Extracted records:
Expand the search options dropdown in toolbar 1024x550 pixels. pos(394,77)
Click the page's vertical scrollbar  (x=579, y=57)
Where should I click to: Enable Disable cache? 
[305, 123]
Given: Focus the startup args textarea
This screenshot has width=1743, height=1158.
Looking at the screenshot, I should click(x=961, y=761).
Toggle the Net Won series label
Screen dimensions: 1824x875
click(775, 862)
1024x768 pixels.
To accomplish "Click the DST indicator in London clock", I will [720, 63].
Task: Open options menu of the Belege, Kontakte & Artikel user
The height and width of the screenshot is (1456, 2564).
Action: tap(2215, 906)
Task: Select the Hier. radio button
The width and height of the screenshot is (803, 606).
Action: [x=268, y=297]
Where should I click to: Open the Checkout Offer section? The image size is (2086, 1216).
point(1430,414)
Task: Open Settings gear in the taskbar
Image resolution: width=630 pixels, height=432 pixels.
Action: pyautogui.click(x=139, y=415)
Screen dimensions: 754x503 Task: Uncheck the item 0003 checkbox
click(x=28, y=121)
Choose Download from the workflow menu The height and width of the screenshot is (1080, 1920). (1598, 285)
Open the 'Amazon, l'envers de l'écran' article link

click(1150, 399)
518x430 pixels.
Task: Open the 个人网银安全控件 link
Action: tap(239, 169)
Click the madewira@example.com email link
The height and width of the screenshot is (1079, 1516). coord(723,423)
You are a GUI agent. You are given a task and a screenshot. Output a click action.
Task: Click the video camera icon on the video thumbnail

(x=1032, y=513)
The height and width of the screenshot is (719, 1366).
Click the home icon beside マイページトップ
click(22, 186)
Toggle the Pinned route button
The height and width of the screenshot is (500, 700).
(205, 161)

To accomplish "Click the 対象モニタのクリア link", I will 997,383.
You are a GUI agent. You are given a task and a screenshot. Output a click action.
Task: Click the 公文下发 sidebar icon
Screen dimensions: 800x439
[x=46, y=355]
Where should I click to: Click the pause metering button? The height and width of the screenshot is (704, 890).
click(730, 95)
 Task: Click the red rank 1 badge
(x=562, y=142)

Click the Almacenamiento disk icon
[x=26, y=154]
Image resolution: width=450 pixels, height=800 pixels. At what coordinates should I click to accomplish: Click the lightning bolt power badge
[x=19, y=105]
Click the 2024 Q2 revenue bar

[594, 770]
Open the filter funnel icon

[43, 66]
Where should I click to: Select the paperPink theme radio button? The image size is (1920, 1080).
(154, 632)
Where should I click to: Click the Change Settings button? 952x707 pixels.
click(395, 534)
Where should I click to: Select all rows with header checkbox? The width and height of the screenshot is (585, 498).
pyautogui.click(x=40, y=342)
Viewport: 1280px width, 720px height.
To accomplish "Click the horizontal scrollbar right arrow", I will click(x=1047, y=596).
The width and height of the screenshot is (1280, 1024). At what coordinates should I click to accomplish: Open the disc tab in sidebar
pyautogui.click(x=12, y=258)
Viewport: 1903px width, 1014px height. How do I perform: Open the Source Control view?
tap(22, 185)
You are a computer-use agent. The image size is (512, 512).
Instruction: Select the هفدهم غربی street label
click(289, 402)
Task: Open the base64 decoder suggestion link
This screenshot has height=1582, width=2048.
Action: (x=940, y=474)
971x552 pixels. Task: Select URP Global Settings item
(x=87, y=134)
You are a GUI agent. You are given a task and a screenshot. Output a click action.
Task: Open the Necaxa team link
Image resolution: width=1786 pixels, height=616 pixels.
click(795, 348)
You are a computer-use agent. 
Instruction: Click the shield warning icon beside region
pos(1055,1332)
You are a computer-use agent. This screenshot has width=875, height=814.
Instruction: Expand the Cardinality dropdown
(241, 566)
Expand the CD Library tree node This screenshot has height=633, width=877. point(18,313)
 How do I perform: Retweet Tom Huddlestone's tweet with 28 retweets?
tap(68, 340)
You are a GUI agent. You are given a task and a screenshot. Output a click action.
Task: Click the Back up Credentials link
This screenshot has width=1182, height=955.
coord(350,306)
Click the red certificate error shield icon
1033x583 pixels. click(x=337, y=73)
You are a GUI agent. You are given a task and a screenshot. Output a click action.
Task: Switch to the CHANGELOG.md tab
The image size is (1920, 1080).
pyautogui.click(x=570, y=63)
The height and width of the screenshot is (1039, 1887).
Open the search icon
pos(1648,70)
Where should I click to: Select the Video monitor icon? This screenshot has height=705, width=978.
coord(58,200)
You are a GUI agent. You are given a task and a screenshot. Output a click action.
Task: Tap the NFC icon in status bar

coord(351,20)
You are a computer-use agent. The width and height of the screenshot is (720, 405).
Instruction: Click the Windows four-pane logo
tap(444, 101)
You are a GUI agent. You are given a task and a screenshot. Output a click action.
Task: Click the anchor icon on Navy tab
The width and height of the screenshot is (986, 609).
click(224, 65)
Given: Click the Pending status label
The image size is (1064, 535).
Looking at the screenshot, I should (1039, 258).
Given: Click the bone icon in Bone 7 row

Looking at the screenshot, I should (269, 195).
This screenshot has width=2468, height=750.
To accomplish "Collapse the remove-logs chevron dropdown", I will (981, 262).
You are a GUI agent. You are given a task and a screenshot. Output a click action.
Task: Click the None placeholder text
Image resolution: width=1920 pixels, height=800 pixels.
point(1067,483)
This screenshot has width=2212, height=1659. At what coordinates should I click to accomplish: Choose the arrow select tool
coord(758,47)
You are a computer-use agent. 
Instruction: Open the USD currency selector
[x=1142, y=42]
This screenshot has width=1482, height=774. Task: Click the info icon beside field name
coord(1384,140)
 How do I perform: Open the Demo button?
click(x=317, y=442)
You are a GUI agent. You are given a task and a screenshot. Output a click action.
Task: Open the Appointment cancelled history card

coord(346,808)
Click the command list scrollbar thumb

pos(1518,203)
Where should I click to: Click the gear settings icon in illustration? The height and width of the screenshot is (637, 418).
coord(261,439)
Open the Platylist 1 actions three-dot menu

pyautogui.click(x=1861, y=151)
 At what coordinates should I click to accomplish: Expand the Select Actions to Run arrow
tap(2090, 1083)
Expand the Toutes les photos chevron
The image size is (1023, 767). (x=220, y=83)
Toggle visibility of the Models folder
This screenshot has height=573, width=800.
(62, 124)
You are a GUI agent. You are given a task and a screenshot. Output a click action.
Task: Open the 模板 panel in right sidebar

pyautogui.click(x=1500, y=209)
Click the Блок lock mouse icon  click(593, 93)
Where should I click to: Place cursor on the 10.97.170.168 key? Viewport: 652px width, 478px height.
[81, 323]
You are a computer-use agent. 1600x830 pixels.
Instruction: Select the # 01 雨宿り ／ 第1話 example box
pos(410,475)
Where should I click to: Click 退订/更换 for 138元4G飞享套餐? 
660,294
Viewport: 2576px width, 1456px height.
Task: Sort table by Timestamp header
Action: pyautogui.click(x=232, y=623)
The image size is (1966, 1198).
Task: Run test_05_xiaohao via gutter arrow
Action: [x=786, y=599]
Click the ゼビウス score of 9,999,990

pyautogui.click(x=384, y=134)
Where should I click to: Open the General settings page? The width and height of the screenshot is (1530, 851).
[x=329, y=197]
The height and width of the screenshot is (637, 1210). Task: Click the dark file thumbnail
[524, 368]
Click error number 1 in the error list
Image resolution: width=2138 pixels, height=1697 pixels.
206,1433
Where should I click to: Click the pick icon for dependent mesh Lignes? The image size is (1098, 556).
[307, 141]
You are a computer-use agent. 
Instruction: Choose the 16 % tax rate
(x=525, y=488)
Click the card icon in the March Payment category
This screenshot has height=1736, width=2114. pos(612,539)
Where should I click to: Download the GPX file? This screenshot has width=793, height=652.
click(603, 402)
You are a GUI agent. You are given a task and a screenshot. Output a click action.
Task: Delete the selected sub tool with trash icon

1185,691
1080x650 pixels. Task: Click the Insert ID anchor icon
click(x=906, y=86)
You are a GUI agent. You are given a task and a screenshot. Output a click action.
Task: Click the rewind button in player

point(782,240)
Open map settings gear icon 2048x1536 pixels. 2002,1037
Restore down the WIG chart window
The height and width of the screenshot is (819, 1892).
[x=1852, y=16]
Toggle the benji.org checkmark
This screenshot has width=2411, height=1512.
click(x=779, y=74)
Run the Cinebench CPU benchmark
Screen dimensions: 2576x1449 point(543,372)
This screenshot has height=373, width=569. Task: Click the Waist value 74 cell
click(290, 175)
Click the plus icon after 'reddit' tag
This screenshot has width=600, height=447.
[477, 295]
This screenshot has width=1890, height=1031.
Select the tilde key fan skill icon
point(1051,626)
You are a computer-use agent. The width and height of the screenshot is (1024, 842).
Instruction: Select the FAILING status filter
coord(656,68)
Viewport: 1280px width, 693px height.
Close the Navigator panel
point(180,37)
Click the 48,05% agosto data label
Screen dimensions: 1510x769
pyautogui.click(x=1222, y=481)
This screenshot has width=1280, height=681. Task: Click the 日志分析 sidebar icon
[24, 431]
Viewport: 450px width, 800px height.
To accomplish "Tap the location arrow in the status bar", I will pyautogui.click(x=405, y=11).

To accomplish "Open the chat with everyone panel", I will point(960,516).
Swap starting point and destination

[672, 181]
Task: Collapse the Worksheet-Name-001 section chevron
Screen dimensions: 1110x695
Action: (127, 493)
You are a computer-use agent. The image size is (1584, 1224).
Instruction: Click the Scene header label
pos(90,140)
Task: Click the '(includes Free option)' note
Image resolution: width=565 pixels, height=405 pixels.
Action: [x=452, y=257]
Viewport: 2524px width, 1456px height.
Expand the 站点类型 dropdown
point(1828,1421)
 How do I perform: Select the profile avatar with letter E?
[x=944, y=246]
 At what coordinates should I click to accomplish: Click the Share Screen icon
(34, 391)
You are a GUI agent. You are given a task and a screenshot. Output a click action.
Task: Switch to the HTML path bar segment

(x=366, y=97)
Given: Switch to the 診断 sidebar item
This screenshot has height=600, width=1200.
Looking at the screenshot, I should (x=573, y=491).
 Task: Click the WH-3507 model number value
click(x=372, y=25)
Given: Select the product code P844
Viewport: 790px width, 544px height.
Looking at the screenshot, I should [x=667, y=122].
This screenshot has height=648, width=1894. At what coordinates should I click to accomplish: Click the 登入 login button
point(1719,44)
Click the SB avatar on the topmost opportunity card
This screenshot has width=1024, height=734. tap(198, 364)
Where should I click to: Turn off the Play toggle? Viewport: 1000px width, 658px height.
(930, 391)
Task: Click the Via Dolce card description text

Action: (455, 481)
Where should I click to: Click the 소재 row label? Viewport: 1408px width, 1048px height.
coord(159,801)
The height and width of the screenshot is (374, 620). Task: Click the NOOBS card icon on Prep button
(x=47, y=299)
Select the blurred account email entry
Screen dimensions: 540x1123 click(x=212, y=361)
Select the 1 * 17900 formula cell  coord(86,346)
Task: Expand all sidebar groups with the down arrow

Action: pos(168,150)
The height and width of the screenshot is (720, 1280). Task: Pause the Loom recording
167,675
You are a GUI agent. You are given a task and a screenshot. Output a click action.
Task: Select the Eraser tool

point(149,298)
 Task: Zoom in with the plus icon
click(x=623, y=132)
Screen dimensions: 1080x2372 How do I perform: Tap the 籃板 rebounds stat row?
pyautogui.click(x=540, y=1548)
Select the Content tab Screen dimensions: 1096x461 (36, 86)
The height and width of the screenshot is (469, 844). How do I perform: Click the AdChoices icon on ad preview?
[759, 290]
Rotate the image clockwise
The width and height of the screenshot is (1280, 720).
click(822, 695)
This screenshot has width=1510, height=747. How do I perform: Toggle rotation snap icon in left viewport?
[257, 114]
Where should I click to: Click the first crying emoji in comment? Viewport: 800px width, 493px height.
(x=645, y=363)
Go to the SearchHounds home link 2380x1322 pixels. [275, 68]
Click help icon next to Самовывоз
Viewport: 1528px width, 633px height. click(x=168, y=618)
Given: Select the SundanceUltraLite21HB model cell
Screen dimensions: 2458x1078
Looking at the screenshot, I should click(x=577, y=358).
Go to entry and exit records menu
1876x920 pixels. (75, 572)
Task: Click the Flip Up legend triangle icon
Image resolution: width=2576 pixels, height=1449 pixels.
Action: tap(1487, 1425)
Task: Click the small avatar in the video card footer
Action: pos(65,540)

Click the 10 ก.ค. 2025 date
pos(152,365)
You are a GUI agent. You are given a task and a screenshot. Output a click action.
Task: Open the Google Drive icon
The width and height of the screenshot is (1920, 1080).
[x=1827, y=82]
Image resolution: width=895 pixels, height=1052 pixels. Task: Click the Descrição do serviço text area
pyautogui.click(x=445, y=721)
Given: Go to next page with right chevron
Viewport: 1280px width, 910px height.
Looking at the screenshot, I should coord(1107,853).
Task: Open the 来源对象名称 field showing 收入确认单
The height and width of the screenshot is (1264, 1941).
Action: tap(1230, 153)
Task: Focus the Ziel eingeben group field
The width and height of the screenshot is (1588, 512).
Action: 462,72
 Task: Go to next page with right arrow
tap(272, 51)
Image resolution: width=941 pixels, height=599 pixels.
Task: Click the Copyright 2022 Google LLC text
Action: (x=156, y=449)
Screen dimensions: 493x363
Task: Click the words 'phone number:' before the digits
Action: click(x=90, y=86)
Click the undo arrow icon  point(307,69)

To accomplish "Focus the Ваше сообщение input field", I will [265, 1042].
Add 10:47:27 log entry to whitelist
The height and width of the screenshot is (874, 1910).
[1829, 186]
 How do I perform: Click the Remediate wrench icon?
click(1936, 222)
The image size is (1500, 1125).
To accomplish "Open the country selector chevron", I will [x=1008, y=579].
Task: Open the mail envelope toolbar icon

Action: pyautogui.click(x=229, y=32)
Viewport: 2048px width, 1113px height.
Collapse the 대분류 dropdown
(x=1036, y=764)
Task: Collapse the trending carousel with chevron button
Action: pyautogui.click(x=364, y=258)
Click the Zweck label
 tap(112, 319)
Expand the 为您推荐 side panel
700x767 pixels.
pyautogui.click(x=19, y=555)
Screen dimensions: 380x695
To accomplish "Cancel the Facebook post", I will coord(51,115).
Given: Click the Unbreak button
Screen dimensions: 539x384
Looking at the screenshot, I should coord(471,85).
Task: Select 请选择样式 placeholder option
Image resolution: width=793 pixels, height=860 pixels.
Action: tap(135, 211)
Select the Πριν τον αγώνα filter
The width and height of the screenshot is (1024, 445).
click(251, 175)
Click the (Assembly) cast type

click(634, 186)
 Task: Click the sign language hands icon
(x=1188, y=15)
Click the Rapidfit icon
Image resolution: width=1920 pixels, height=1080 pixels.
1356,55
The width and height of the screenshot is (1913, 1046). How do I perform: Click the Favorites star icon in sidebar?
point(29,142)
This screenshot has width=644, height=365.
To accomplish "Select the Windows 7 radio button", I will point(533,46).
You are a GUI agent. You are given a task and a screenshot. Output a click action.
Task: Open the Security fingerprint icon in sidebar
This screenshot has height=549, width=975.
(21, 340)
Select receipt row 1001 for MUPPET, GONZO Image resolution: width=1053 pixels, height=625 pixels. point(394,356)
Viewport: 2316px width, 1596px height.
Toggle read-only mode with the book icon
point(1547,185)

Given instruction: Collect every line of the rows above that contains the string "placeholder".

Exercise result:
Task: Click the None placeholder text
Task: Select 请选择样式 placeholder option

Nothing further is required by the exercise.